Outside Bar:
An outside bar is a candlestick pattern that forms when the price range (both the high and low) of the current candlestick completely engulfs or “covers” the price range of the previous candlestick. In other words, the current candlestick is larger and encompasses the entire price action of the previous one.
There are two types of outside bars:
- Bullish Outside Bar (Bullish Engulfing): This occurs when the current candlestick is a bullish (green or white) candlestick that completely engulfs the previous bearish (red or black) candlestick. It suggests a potential bullish reversal, indicating that buyers are gaining control and may drive prices higher.
- Bearish Outside Bar (Bearish Engulfing): This occurs when the current candlestick is a bearish (red or black) candlestick that completely engulfs the previous bullish (green or white) candlestick. It suggests a potential bearish reversal, indicating that sellers are gaining control and may push prices lower.

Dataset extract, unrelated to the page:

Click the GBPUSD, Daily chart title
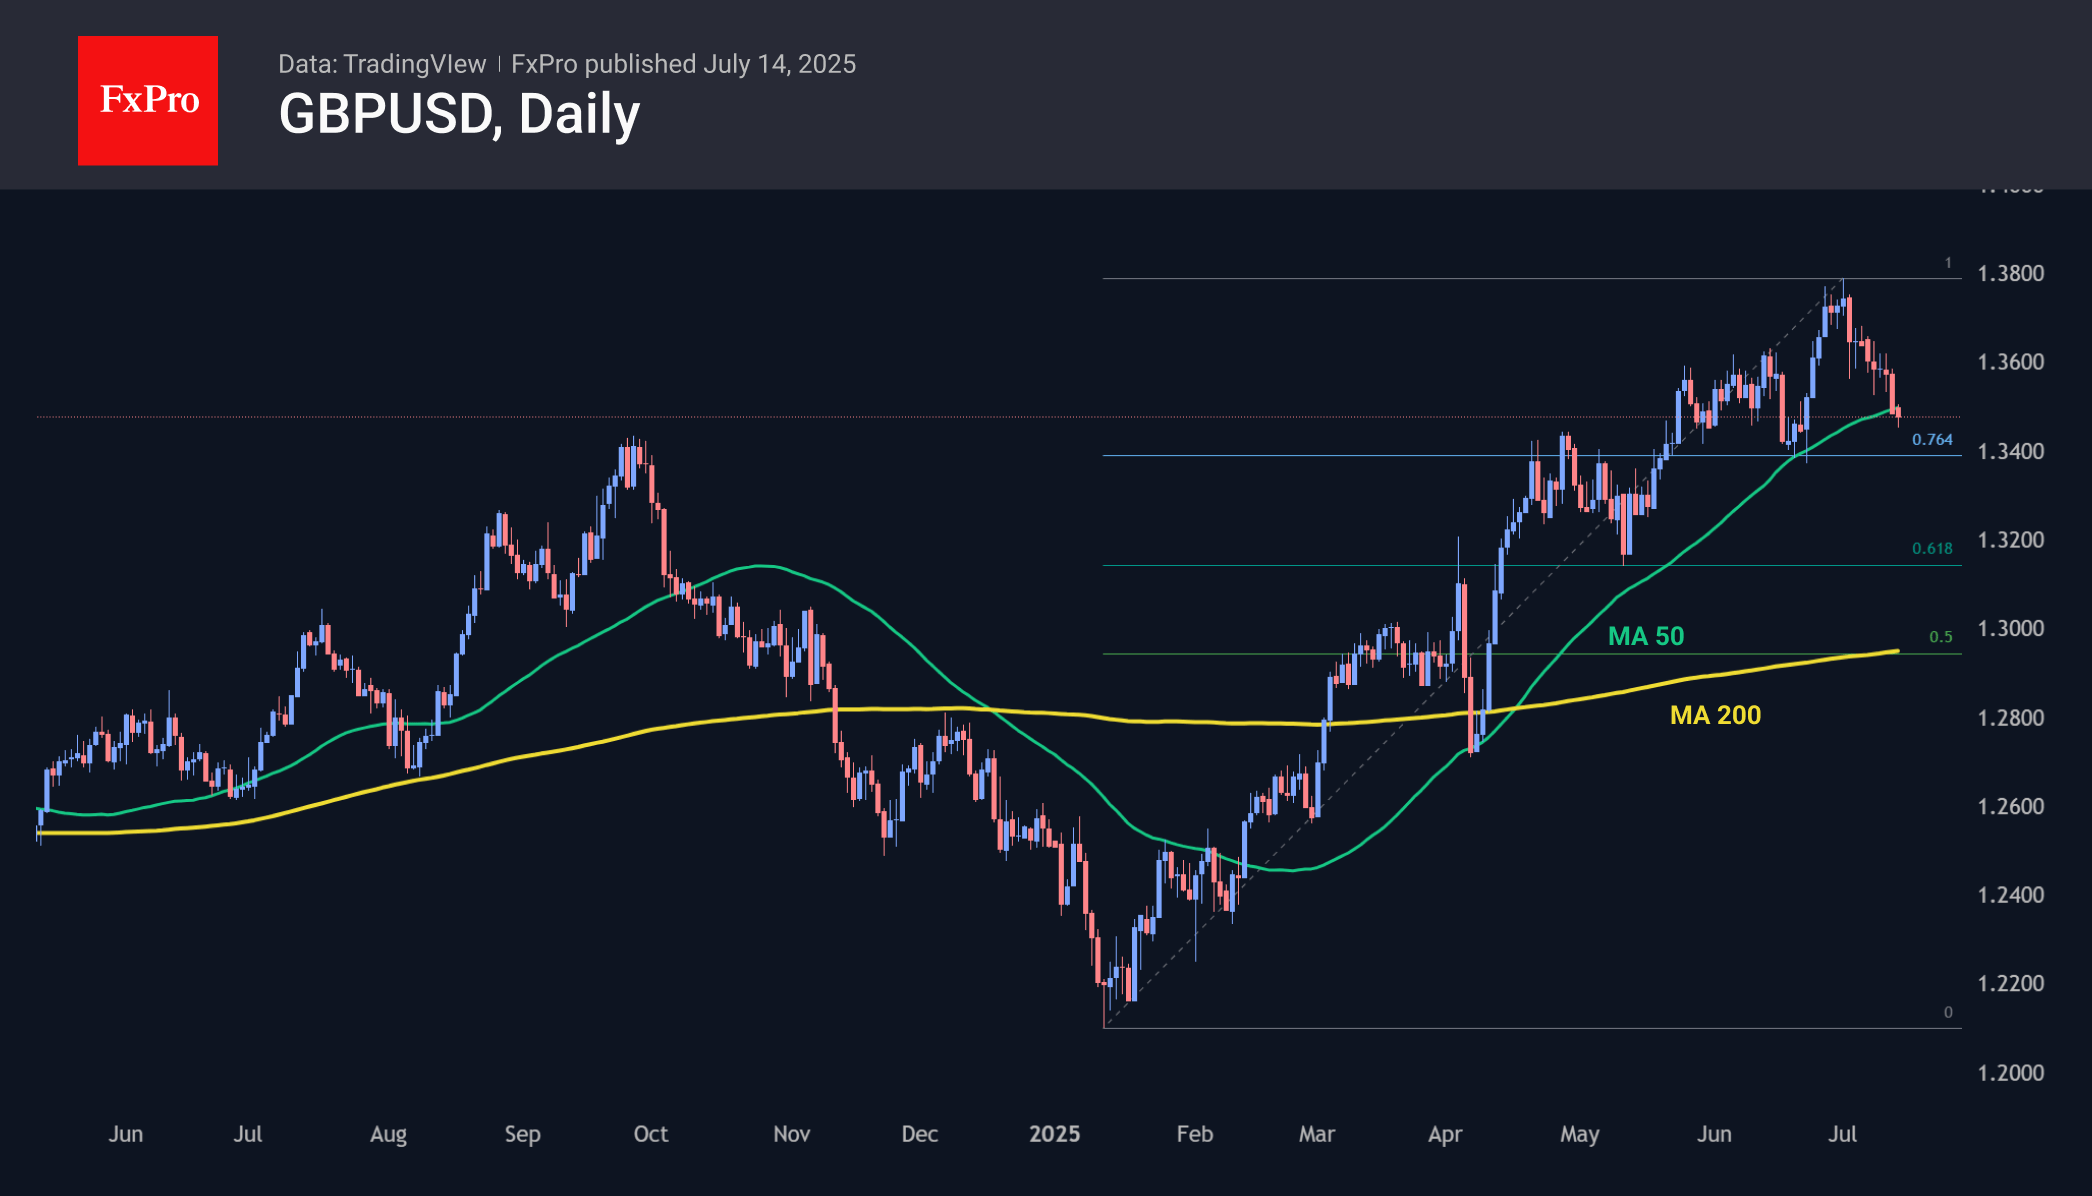 tap(459, 114)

The outside bar pattern is considered a strong reversal signal. It reflects a shift in market sentiment, with one side (bulls or bears) overpowering the other. Traders often interpret this pattern as a potential indication of a trend change.
Note –
- It’s essential to consider the context in which the outside bar forms. The significance of the pattern can be enhanced if it occurs near key support or resistance levels, or after a prolonged trend.
- Like other candlestick patterns, traders typically use outside bars in conjunction with other technical analysis tools and indicators to make well-informed trading decisions. Confirmation from other factors, such as volume and trend analysis, is often sought to increase the reliability of the signal.
- Keep in mind that while outside bars can provide valuable insights into potential price reversals, no pattern is foolproof, and risk management is crucial when trading based on candlestick patterns.